Entre 7 et 8 heure du matin, des volontaires arrivent, ainsi que quelques exilés. Un point est aménagé dans la zone détruite, avec quelques tables. Des journalistes arrivent aussi. À quelques centaines de mètres, le long de la route de Gravelines, les fourgons de CRS s’alignent, et les engins du chantier de destruction arrivent, puis les employé-e-s de la préfectures chargé-e-s de faire partir les gens. Vers 8h30 arrivent les personnes en grève de la faim, et des familles. Les choses mettent en place pour les médias pendant une heure, les pancartes et leurs messages, les grévistes de la faim avec leurs lèvres cousues, les enfants avancent vers les CRS pour leur donner des fleurs. Le message passe.

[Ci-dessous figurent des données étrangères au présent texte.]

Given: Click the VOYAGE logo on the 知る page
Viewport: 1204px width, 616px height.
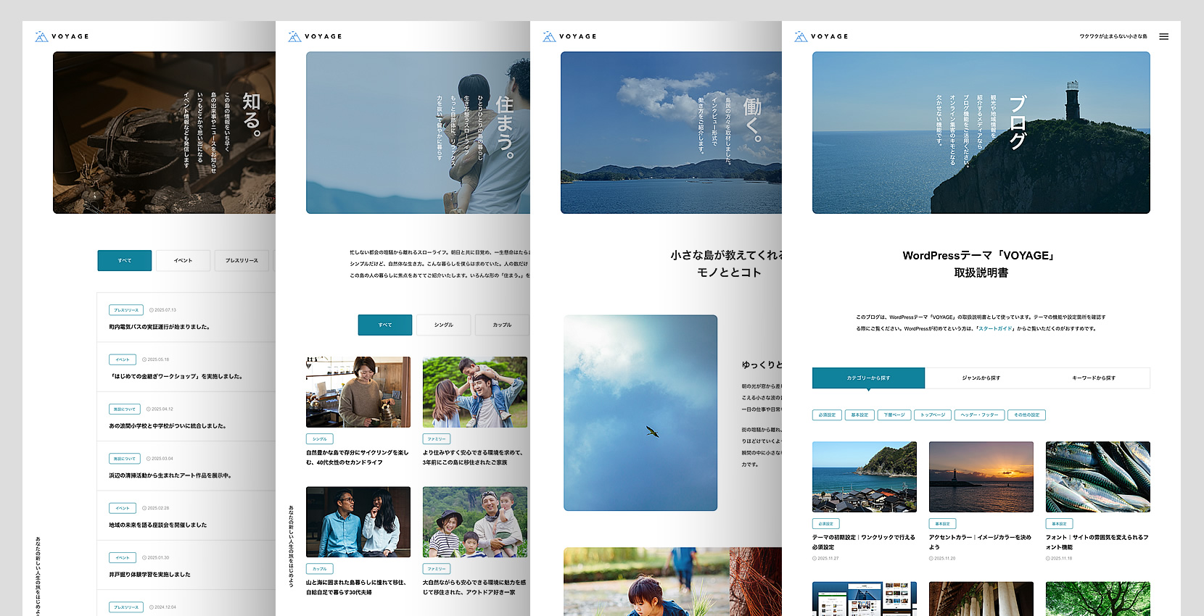Looking at the screenshot, I should pos(62,36).
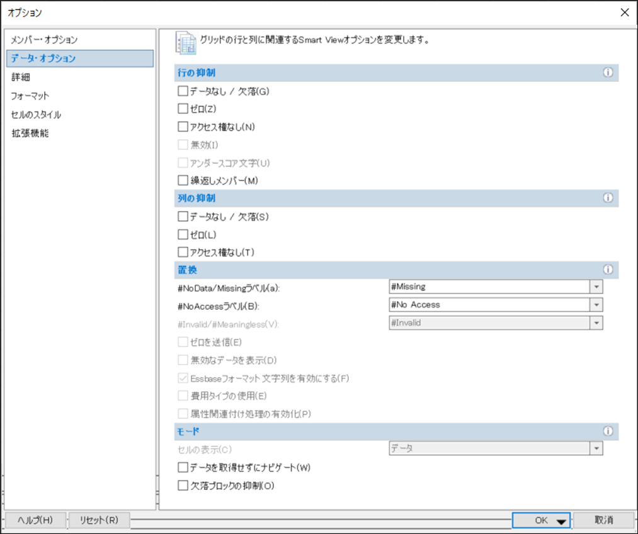Click the 取消 cancel button

coord(603,521)
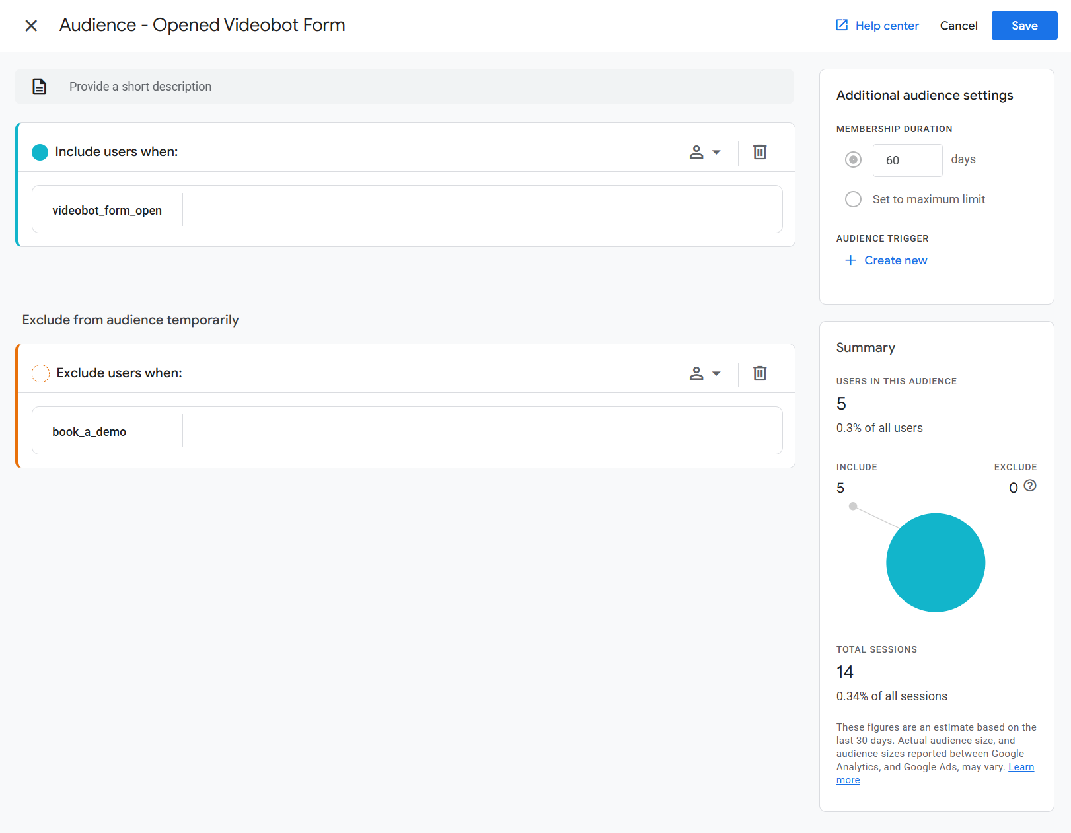Click the dashed orange Exclude users circle
The width and height of the screenshot is (1071, 833).
(x=40, y=373)
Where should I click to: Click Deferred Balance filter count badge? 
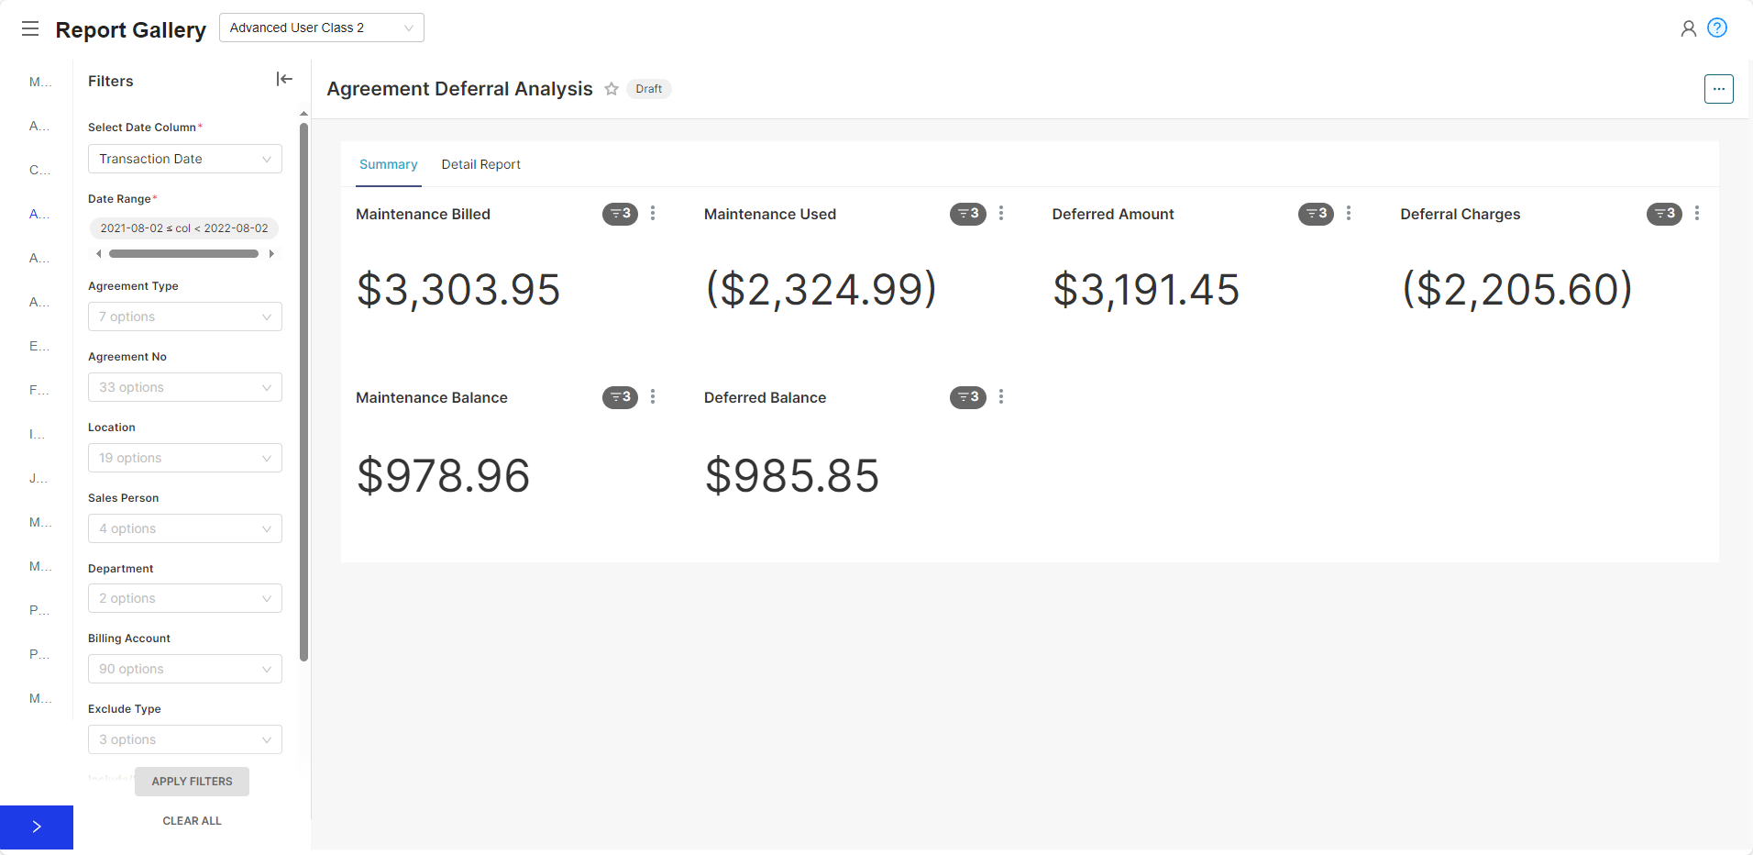967,397
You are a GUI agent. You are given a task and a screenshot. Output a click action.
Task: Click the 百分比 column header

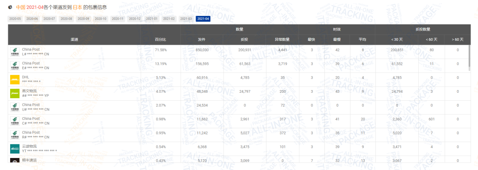click(160, 40)
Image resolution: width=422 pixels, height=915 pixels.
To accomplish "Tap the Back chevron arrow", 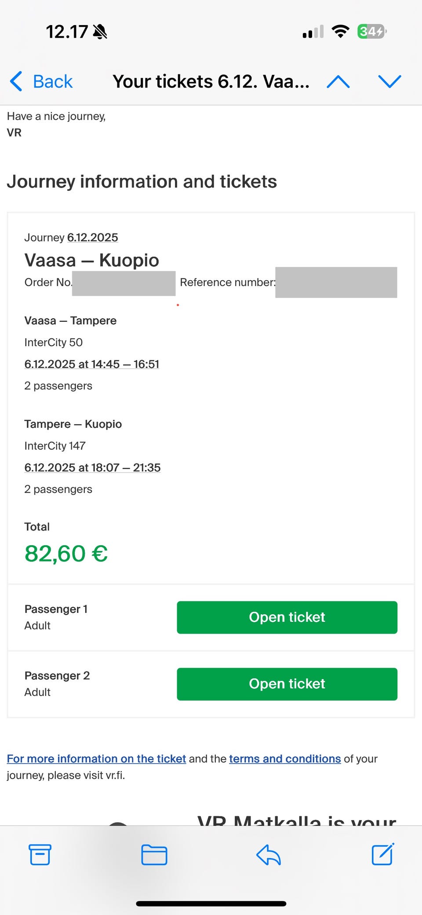I will pyautogui.click(x=16, y=81).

Pendant ce temps, la destruction du jour a commencé, et les CRS ont bouclé le premier périmètre à détruire. Les grévistes de la faim vont se reposer un moment, les manifestants et les médias vont vers les destructions. Médias obligent, les personnes chassées de leurs habitations peuvent aujourd’hui retourner chercher leurs affaires. Mais d’autres refusent de quitter leurs maisons. La situation semble figée. Puis derrière le cordon de police, un, puis deux feux partent dans des cabanes. « Pour des raisons de sécurité » les policiers reçoivent consigne d’éloigner les personnes présentes, puis de faire sortir les personnes qui ne le voulaient pas.

Parmi les expulsés du jour, comme des jours précédents, des mineurs, mais ça n’a aucune importance puisqu’ils n’existent pas selon les autorités.

La journée se continue en expulsions et destructions, et transport de cabanes vers la zone nord, menacée d’expulsion elle aussi, mais pour laquelle aucun arrêté n’a encore été pris. Et sans doute aussi, en résistance sourde.